Dal punto di vista della costruzione narrativa, l’episodio dell’incontro con l’anziano pastore che prova a scoraggiare Francesco e suo fratello dalla salita alla cima (rr. 34-45) ha quasi il ruolo di una prolessi*, nel senso che evidenzia il rischio di un fallimento, quale, per certi aspetti, almeno parzialmente risulterà per Petrarca quell’escursione.

La lettera offre un interessante esempio di intertestualità, cioè di riferimenti ad altre opere, che vengono citate nel testo. Ne emerge una sorta di piccola “biblioteca” di Petrarca lettore, prima che scrittore. In un suggestivo gioco di specchi, egli racconta di avere aperto a caso le Confessioni di Agostino, leggendovi parole che sembrano scritte apposta per lui, così come Agostino aveva aperto a caso il libro dell’Apostolo (cioè le Lettere di san Paolo), trovandovi espressioni che sembravano adeguarsi perfettamente alla sua situazione (rr. 137-143).

      Verso le competenze

COMPRENDERE

1 Nel ripercorrere il fitto intarsio di citazioni, prova a rispondere alle seguenti domande: quale invito riceve Francesco da Agostino? Quale Agostino da san Paolo?


2 Da che cosa Petrarca si sente attratto, nonostante la sua coscienza morale gliene rinfacci il carattere illecito?

ANALIZZARE

3 Elenca gli autori a cui si fa diretto riferimento, distinguendoli tra pagani e cristiani e disponendoli in ordine cronologico.


4 A quale espediente retorico ricorre l’autore per riportare le proprie riflessioni? Indica i punti del testo.

INTERPRETARE

5 Quali aspetti del carattere di Petrarca puoi dedurre dalle sue perplessità, da lui stesso riferite, sulla scelta dei compagni per l’escursione?


6 Che cosa significa l’espressione a noi […] il desiderio cresceva per il divieto (rr. 40-41)?
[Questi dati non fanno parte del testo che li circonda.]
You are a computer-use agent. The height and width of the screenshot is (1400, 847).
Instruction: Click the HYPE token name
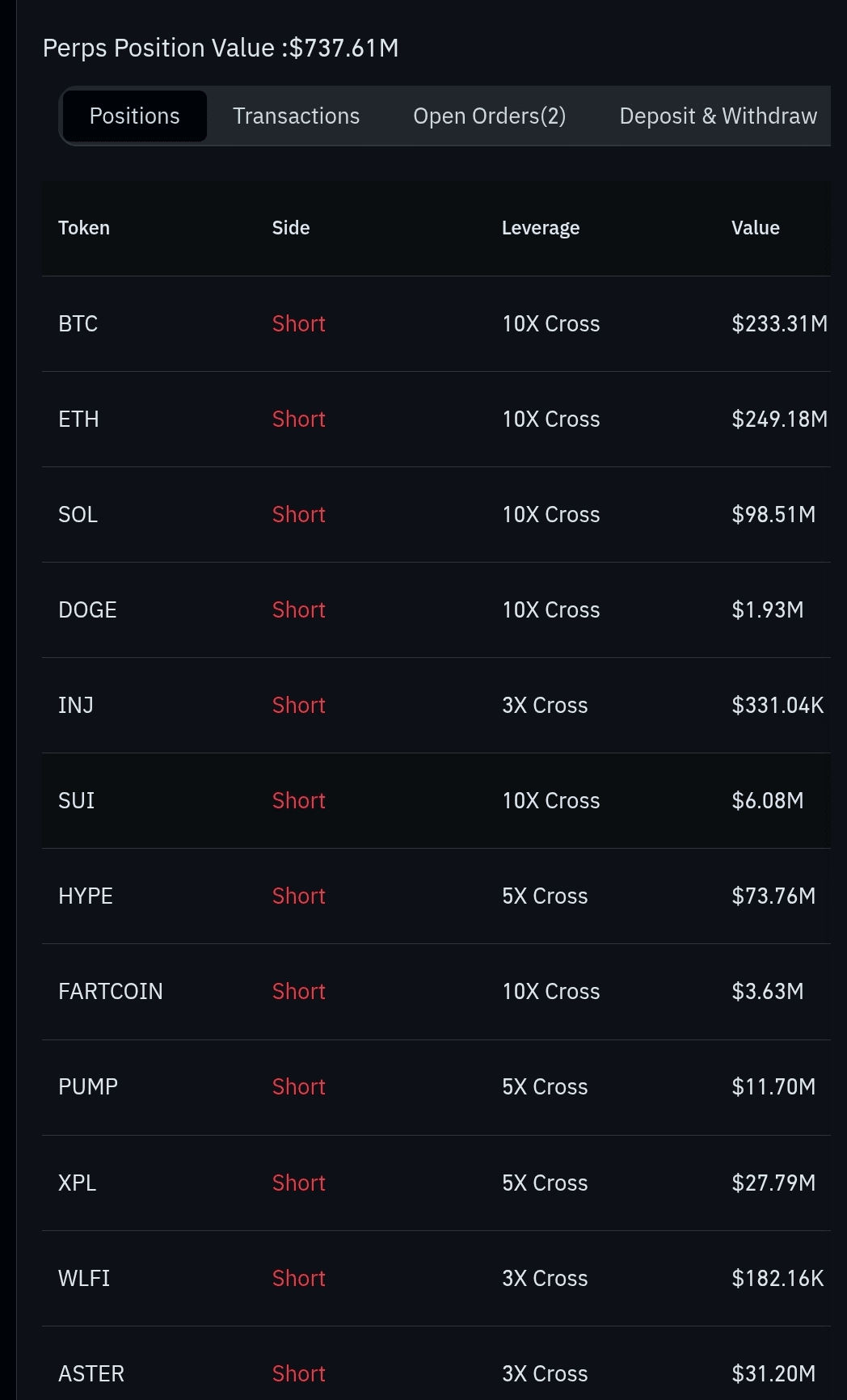[x=86, y=896]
7 Dal punto di vista allegorico che cosa può significare il diverso approccio di Francesco e di Gherardo alla medesima esperienza dell’ascesa al monte?

PRODURRE

La tua esperienza

8 In questo testo Francesco e Gherardo affrontano diversamente il cammino verso la cima del monte, il primo cercando una strada più piana, il secondo procedendo sicuro sul sentiero segnato. Quale dei due personaggi rispecchia maggiormente il modo in cui affronti i tuoi obiettivi? Motiva la tua risposta in un breve scritto (circa 20 righe), citando frasi dal testo a supporto delle tue riflessioni.


Un luogo tra letteratura e sfida con la natura: il Mont Ventoux

Il Mont Ventoux, 1912 metri di altezza, è chiamato il “Gigante della Provenza” ed è una meta impegnativa sia nell’alpinismo sia nel ciclismo, avendo un dislivello di oltre 1600 metri su una distanza complessiva di circa 22 chilometri. Petrarca pare essere stato uno dei primi a raggiungere la cima del monte che, dopo di lui, ha acquistato un nuovo significato, poiché l’impresa del poeta è uscita dal puro ambito letterario e viene citata in molti testi di alpinismo come esempio di sfida con sé stessi di fronte a un percorso accidentato e difficile.